Recent watercooler discussion around Seattlest HQ has centered around the fact that if you do a Google search for "Seattlest," the search engine no longer "helpfully" suggests that you might have meant "Seattle St." In the grand scheme of things this isn't huge (we're already aware of the fact that us and our -ist/-est brethren are taking over the world one city at a time), but it does warm our cold little blogger hearts to know that some complicated, impersonal algorithm is willing to give us this nod at legitimacy. So in our neck of the woods, this is of much greater importance than the Youtube acquisition.
So what does this illustrate in the bigger scheme of things? We know what we mean when we search for "Seattlest," but until now, Google didn't. It's a matter of context, and context is something that search currently lacks. Last week's discussion by Information Architecture gurus Peter Morville and UW Prof. Joe Janes touched on this and other limitations in the realm of cyberspace, not so much presenting solutions to these problems ("they're very hard"), but providing a good overview of where we are and how we got there. It was enough to make Seattlest both amazed at what a bunch of nerds have been able to accomplish and annoyed that they can't make faster progress.
More wearing our nerd on our sleeve after the jump.
Joe Janes started the talk with a presentation entitled "Searching for Information: The Last 50 Years." Moving from various library systems to the current state of the web, he covered how search has moved from tedious manual work (oh card catalog, we loved you so) to being online, and the additional freedom and ease that's come with that transition. From a linguaphilic standpoint, we appreciated Janes' talk because of his use of the terms "polysemy" and "synonymy," which we are just dying to use in everyday conversation. Both terms describe limitations with even the most sophisticated systems today, as automated systems can't necessarily parse what you mean without clarifying terms, forcing users to "be the search engine" in order to get relevant results.
A noticeably jet-lagged Peter Morville continued on the topic of "findability." It's one thing to have a site online, but it's another matter entirely to ensure that that site (and it's contained information) is as readily available as possible for users.

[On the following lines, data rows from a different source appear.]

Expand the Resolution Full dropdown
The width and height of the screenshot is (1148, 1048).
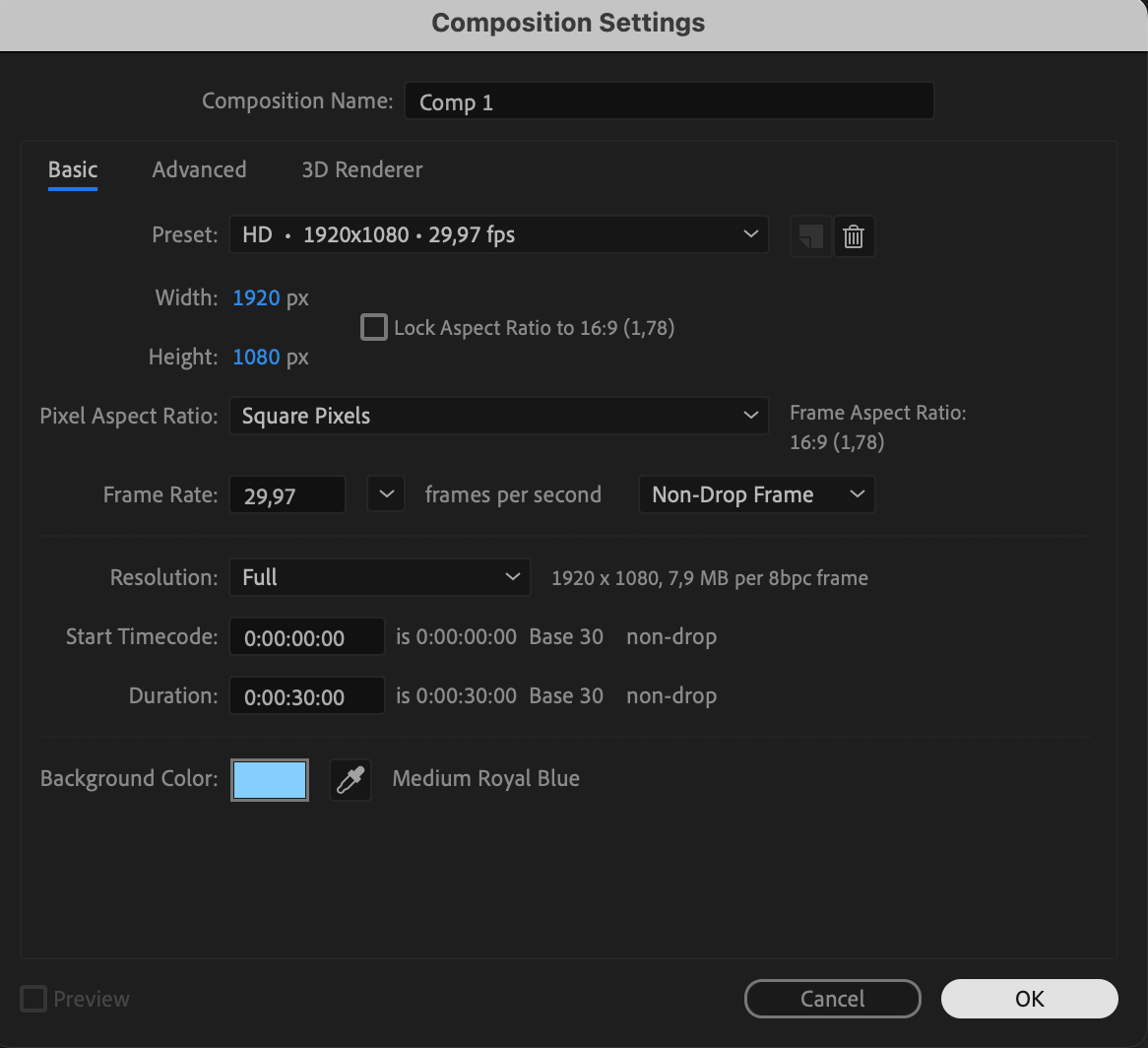(x=379, y=577)
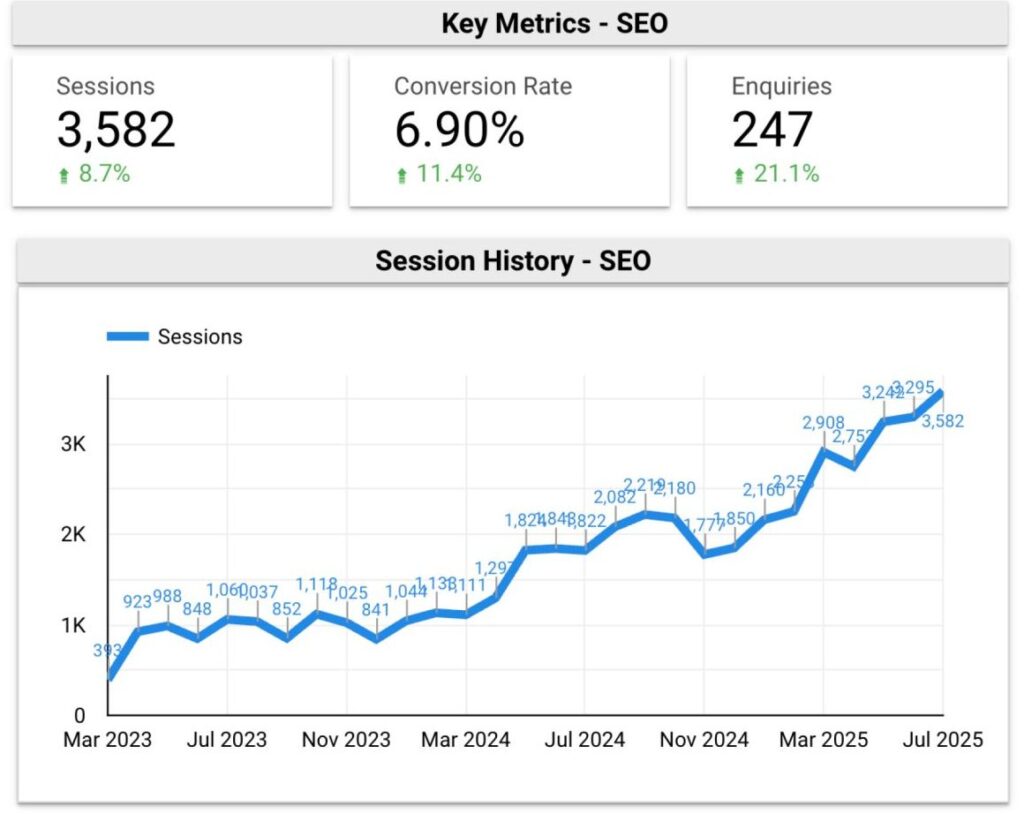
Task: Click the 3,582 final data point label
Action: pyautogui.click(x=942, y=421)

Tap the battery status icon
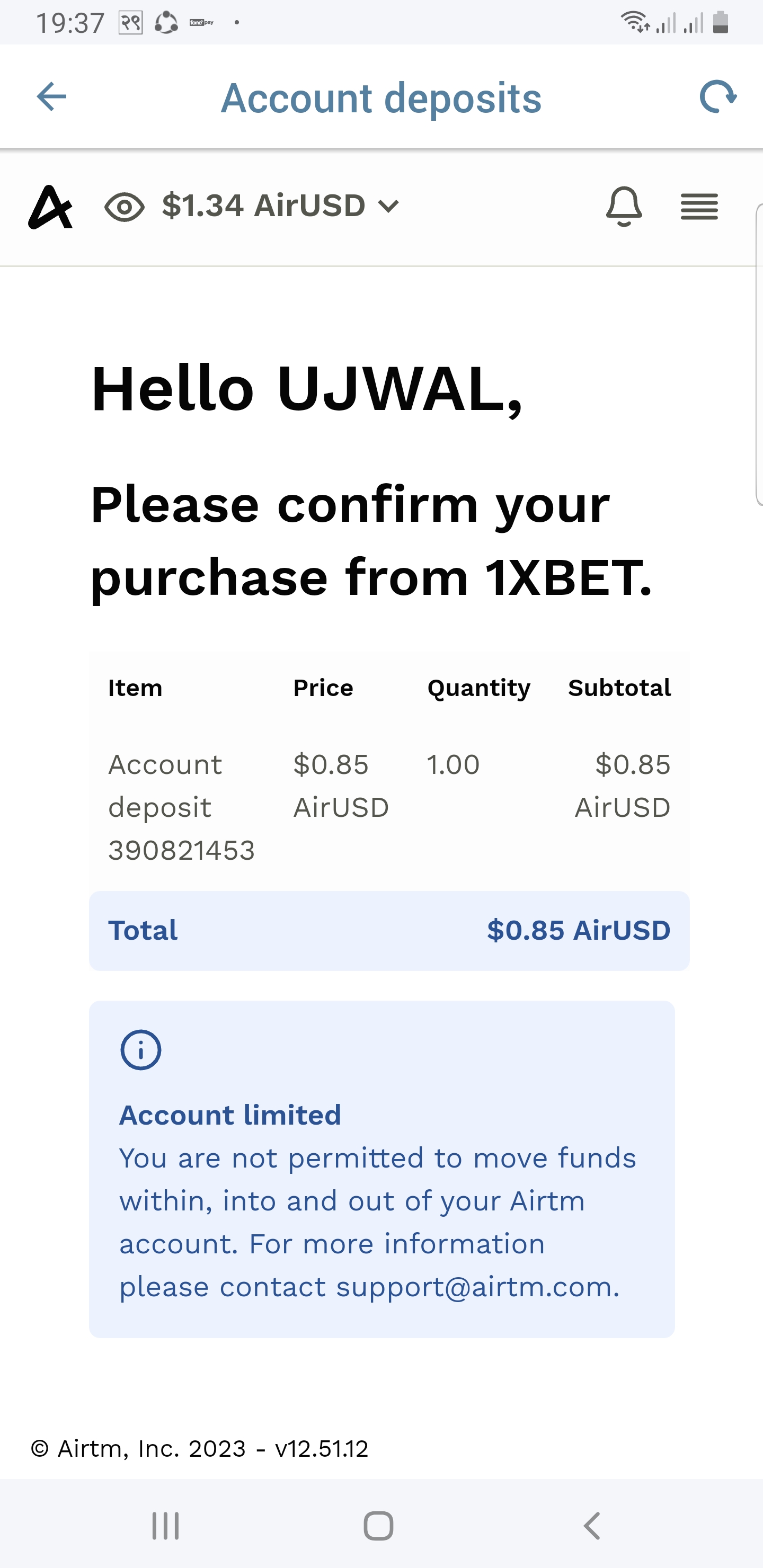[x=721, y=22]
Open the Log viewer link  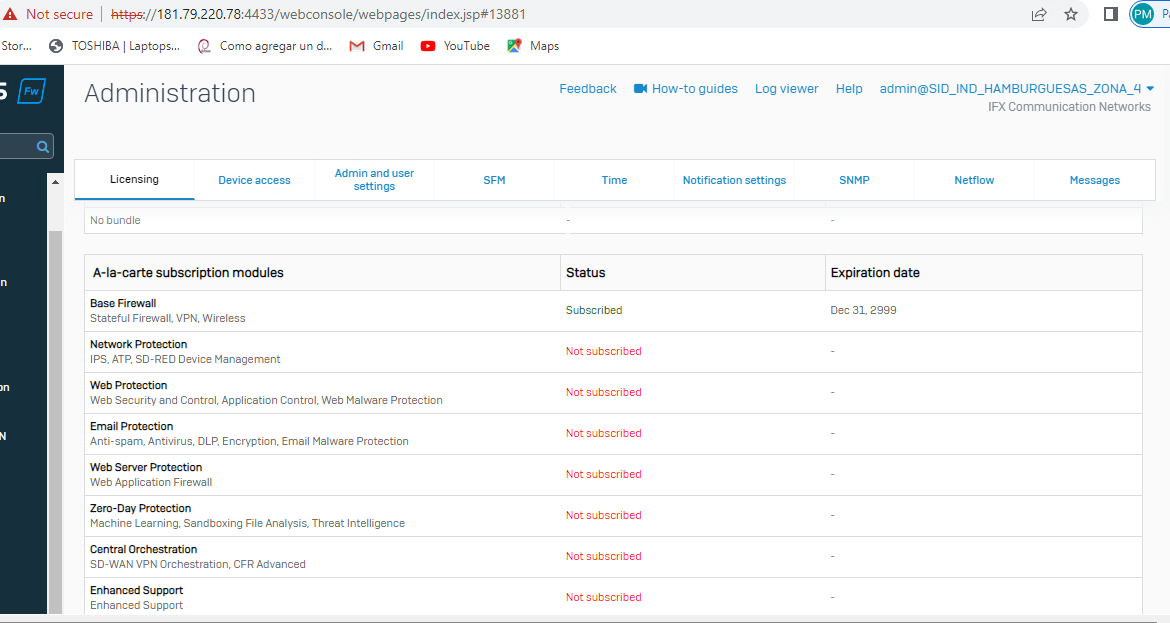[x=786, y=89]
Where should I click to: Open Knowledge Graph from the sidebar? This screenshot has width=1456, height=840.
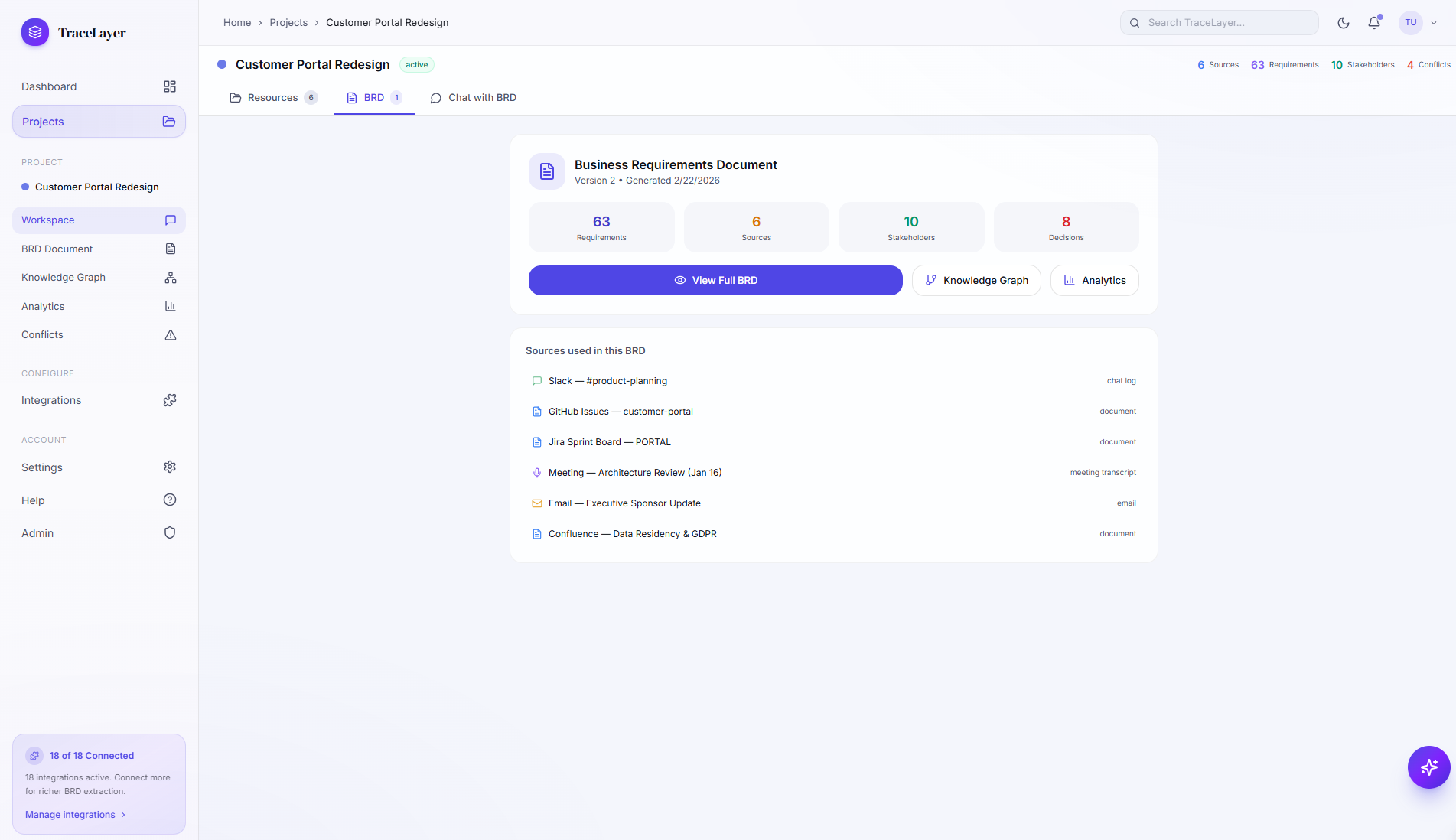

Not just a matter of good design, findability implies a certain amount of user-centricity that is all-too-often ignored. Morville spent a bulk of his talk on the cultural implications of where this could all head, presenting both a future where you could Google Map search your apartment for your missing sock and a present where parents can stalk their kids.
One of the most interesting aspects of these two speakers was the sheer reverence they hold for information and its repositories. Described as the "Revenge of the Librarian," they seem to both revel in the fact that the limitations of current search will involve a bit of a move toward the more organized structure of past library systems, where metadata is king and someone (or something) has to be able to organize what's out there. Hardly luddites, they know that information is worthless if you can't find it, and they're doing their parts to aid the cause of those that help us find what we're looking for. Janes and Morville, Seattlest salutes your cause, and we subtly suggest that as many of you as possible choose to show your support for librarians this Halloween.

Around The -Ists This Week


the fashion in my graduate program was to enumerate the myriad ways in which google stinks. some of those were decent but ultimately insufficient reasons. there were more reasons for why it was good, certainly. after a couple of years down the road building text mining systems, and after a long talk with a senior engineer at google, i can see they are heading the game theory-predictable way of the market leader: choosing product diversification over innovation. the windows search beta is more innovative than the google search. the market leader's best strategy is to say the winning course.
ultimately google is very good for a user who has wide-open lossely defined needs with little background knowledge or a user with background knowledge of a subject who has a ton of time to waste. you can see google's glaring shortcomings when you work for a company in a highly specialized field that uses a google box to provide their search. it's all in how google judges quality (via PageRank).
morville is right. you need to add faceted classification menus for searches just to get started. clusty already does this and microsoft is going to bring theirs forward. meanwhile google is gobbling up competitors rather than innovating.
i'm not sure the answer to your problem is with disambiguation. if you add contextual information you might, even in your case, send 'seattlest' farther down the relevance list and push 'seattle st' higher. adding context is crucial, but managing possibilities is always better than eliminating them. after all, IR systems and their descendants can do nothing more than make suggestions to users. in this respect google has made the right choice by showing the possibilities in different groupings. maybe you could argue that google is doing the faceted search *better* than vivisimo/clusty or microsoft....